日銀10月「追加利上げ見送り」
政策運営方針は7月時点へ「回帰」
日本銀行は10月30~31日に開催した金融政策決定会合で、政策金利(短期金利誘導目標)の「据え置き」を決め、9月決定会合に続いて追加利上げを見送った。
同時に公表した「経済・物価情勢の展望」(展望レポート)では、個人消費の回復を主因に足元の景気判断を上方修正、賃金と物価、経済の好循環の動きは続いているとして、全体としては前回(7月)時点での見通しを維持した。
その上で、植田和男総裁は、決定会合後の記者会見で、「景気や物価の見通しが実現すれば、政策金利の引き上げを通じて金融緩和度合いの調整を進める」と語った。
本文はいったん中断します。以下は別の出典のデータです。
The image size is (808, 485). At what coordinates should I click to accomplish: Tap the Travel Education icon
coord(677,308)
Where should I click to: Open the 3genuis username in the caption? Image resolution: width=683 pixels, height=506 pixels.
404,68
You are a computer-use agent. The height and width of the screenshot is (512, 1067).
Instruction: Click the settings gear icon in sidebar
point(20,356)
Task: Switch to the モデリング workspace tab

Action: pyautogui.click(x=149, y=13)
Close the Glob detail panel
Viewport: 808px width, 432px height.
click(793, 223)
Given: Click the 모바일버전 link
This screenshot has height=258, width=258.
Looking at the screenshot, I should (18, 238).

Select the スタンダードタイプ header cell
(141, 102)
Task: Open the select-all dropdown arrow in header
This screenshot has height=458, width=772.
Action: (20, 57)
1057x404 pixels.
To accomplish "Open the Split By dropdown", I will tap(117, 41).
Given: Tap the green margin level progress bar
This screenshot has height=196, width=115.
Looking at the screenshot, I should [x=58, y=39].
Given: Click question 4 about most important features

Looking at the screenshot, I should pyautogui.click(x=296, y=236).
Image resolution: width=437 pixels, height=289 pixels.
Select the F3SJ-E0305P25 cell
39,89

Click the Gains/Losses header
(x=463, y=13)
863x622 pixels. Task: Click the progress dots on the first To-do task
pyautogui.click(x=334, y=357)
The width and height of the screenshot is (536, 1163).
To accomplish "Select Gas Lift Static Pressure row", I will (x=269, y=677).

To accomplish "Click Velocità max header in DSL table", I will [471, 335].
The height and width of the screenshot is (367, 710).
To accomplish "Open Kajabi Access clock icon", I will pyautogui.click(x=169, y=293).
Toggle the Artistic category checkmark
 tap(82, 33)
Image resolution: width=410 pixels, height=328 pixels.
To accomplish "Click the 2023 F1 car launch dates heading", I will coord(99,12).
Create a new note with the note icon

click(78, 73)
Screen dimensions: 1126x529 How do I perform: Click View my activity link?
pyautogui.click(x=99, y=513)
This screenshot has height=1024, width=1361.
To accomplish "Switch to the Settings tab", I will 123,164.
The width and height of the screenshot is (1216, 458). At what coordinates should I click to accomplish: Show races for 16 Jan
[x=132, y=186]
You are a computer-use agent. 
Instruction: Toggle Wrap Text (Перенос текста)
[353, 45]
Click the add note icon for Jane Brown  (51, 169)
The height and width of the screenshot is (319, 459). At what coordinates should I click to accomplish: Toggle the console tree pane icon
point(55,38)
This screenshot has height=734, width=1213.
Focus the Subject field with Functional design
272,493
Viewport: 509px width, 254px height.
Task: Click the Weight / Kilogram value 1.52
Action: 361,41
3月のマイナス金利解除に続く7月利上げの後、株式や為替市場が不安定化、日銀はその後、市場の安定を重視する姿勢を強調してきたが、植田総裁は、今後については、毎回の決定会合ではそれまでの経済指標を点検した上で金融政策を決定するという「データ重視」の原則を強調。また直近まで言及していた、次の利上げ判断まで「時間的な余裕がある」という考えも修正した。
追加利上げを決め、「連続利上げ」にも言及した7月会合時点での戦略への「回帰」といってよい。